Minhas mãos estavam suadas e eu estava com aquele frio na barriga, porém, decidida em puxar conversa. Quando pensei que tudo estava indo bem o universo resolve me dar uma rasteira, me estapear e me espancar forte. Uma velhinha entra pela parte de trás. Quando eu vi, fiquei orando para que qualquer outra pessoa cedesse o seu lugar (sei o que você está pensando, mas não me julgue, ok? Foi difícil conseguir aquele lugar!). Mas ninguém cedeu e, adivinha quem levantou? Isso mesmo, o boy. Por que me odeia, universo? Já não basta ter que pegar o ônibus lotado? Ir para faculdade, sair só 22h, pegar outro ônibus e fazer tudo isso com fome? É verdade quando dizem que o pobre não tem um minuto de sossego. Eu que lute, ou melhor, eu que apanhe!

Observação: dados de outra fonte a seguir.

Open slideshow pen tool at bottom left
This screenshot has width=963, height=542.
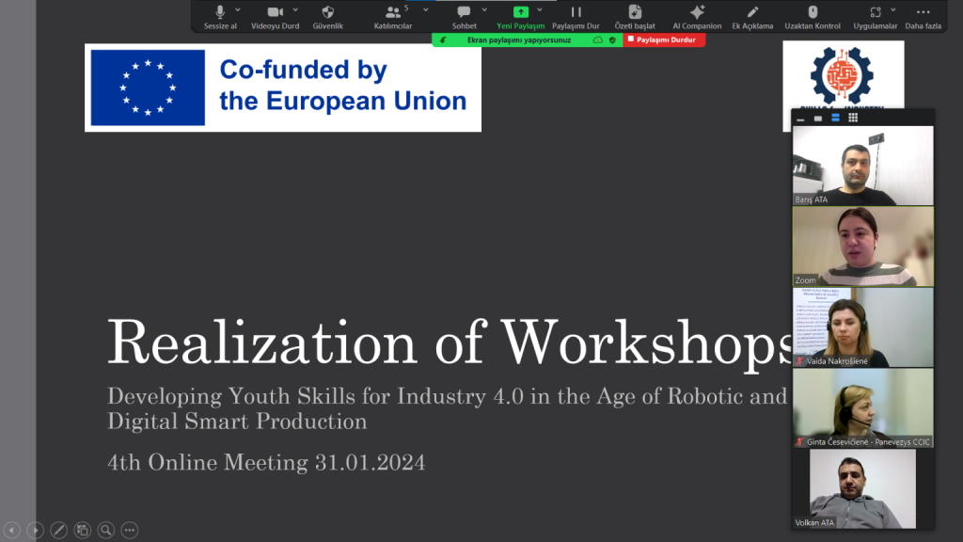[58, 530]
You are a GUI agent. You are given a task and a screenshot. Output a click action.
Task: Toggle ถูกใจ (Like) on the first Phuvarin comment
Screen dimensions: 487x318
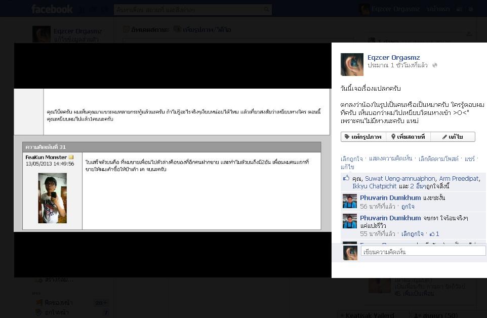pos(408,207)
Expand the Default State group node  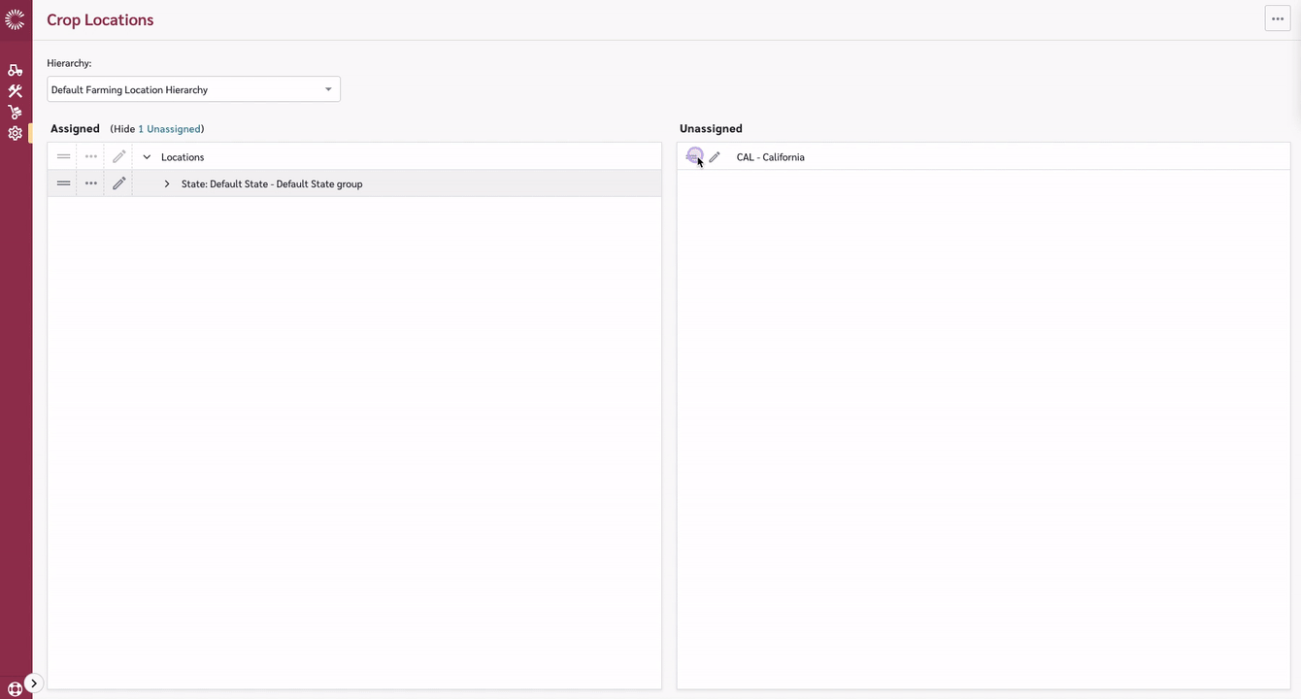point(167,183)
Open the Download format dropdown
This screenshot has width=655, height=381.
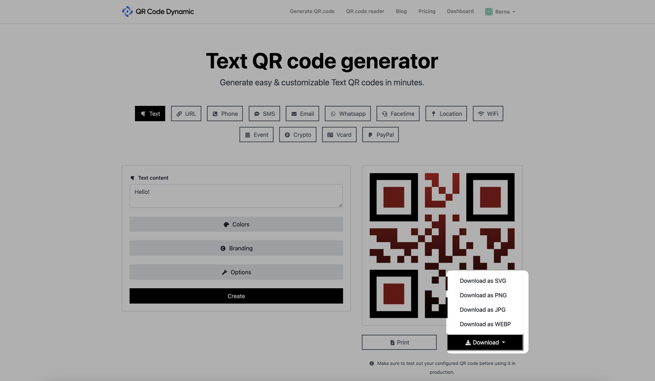click(485, 342)
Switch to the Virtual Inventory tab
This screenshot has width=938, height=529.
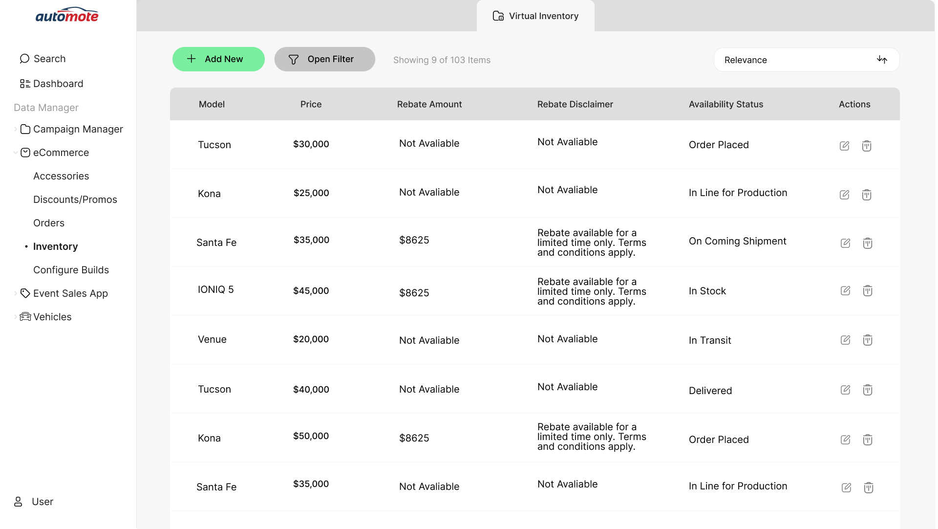click(535, 16)
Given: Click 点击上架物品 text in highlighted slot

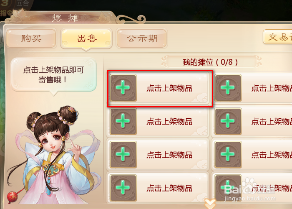Looking at the screenshot, I should point(169,88).
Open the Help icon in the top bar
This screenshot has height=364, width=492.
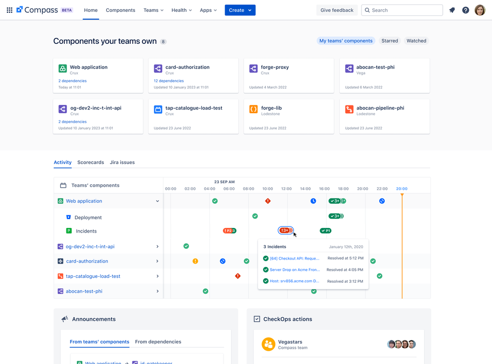[x=465, y=10]
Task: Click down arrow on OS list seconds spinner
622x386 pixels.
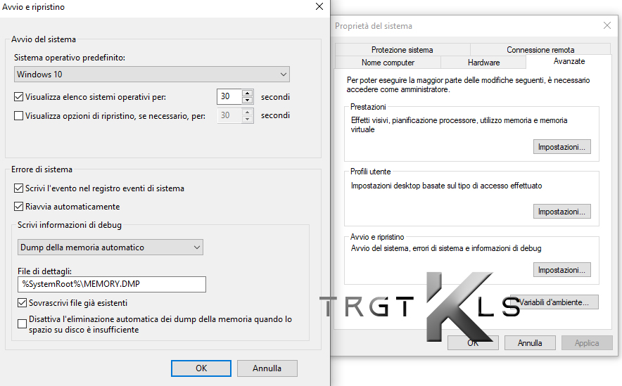Action: (247, 101)
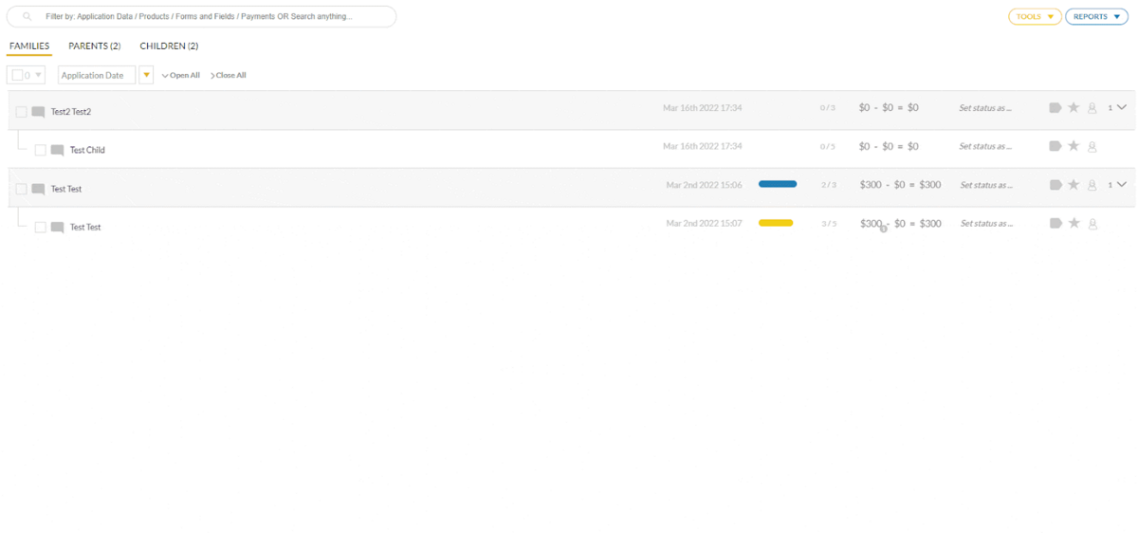The height and width of the screenshot is (533, 1138).
Task: Tick the Test Child row checkbox
Action: coord(41,150)
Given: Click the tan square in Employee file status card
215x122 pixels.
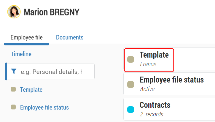Looking at the screenshot, I should point(131,84).
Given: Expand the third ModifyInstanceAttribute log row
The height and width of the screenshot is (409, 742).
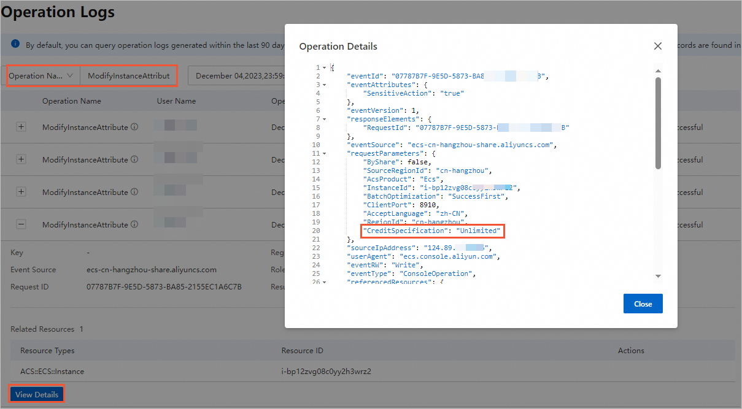Looking at the screenshot, I should [21, 192].
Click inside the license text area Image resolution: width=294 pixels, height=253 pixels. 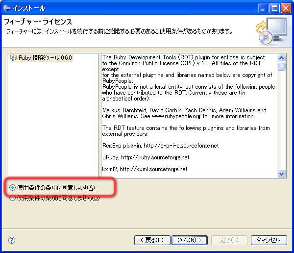coord(189,113)
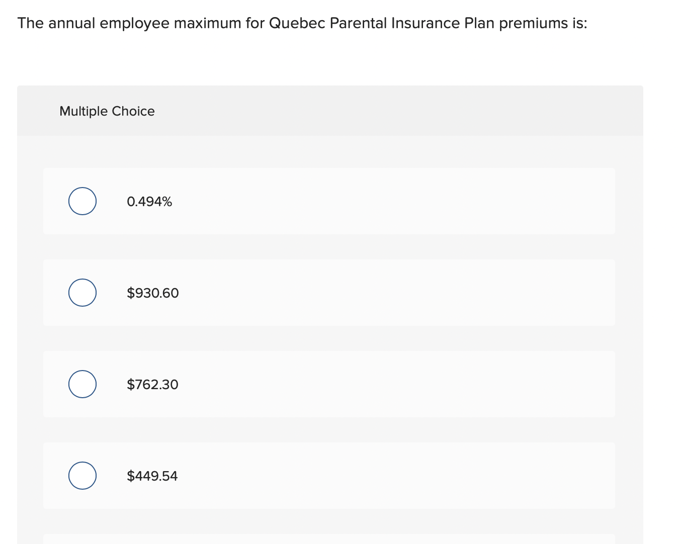679x544 pixels.
Task: Select the radio button for 0.494%
Action: point(82,201)
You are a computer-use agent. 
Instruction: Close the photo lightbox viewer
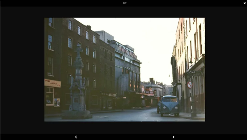[245, 3]
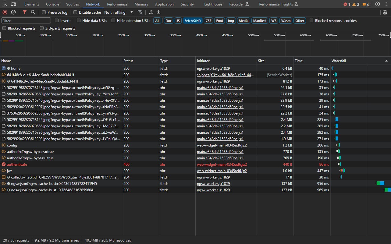
Task: Open network search magnifier icon
Action: (x=33, y=12)
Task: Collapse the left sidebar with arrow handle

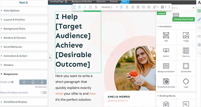Action: 50,58
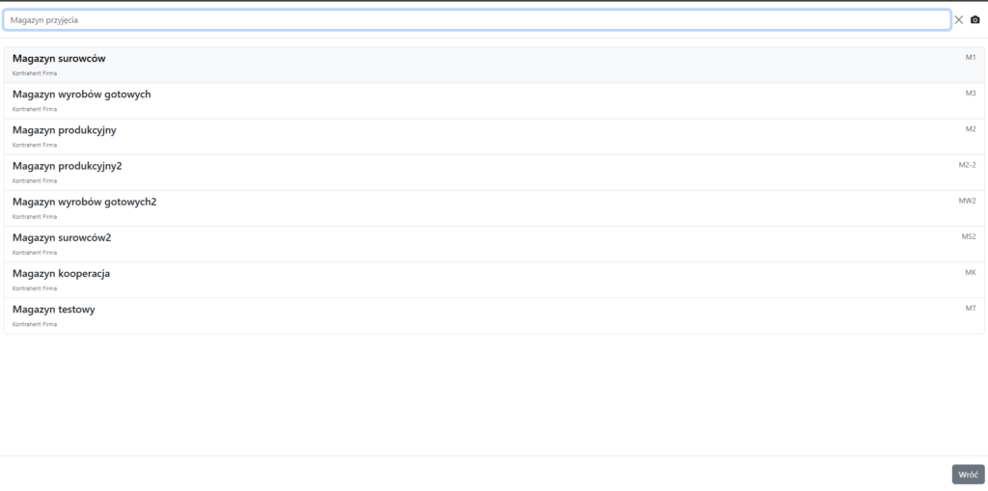Viewport: 988px width, 491px height.
Task: Click the MT warehouse code
Action: 971,308
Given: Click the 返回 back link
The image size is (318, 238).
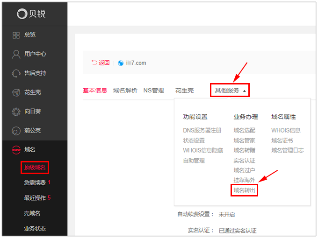Looking at the screenshot, I should point(101,63).
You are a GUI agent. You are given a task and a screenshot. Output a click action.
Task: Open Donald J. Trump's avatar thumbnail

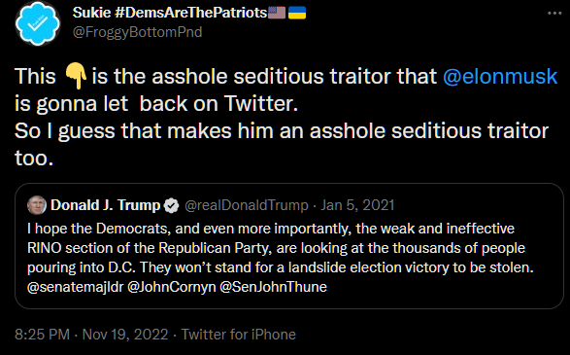[37, 205]
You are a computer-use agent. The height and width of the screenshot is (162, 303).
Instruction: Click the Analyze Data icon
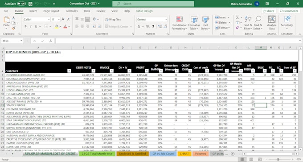(x=272, y=19)
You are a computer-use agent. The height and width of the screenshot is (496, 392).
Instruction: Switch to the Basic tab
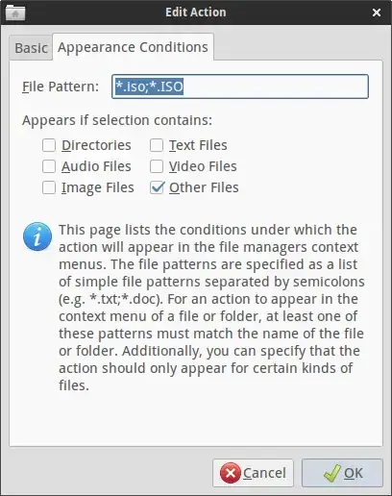point(31,48)
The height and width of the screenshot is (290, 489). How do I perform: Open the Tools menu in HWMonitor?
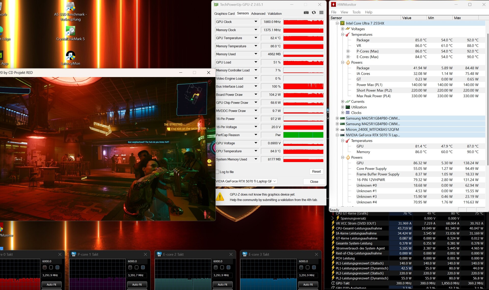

Por falar em apanhar, além de lidar com todos os percalços do transporte público, (como se não fossem suficientes) agora também fui tombada por um tal de coronavírus. Não que eu tenha me infectado, mas, por conta dele, estamos em sei lá que dia da quarentena trancados em casa e impossibilitados de flertar no 215.
Mas acreditem ou não, pegar ônibus é uma arte. Ela te prepara para as adversidades da vida e nos faz transcender, porque se você consegue enfrentar o 215 em um horário de pico, você consegue qualquer coisa. Pera, quem estou querendo enganar? Deve ser efeito da quarentena, por isso que estou aqui me lembrando do 215 e romantizando esse maldito lotado. Mas é verdade, não vejo a hora de voltar para minha rotina que eu tanto reclamo e para a minha linda história de amor às seis da tarde. Acho que já estamos apaixonados. Quem sabe quando voltarmos eu descubra seu nome.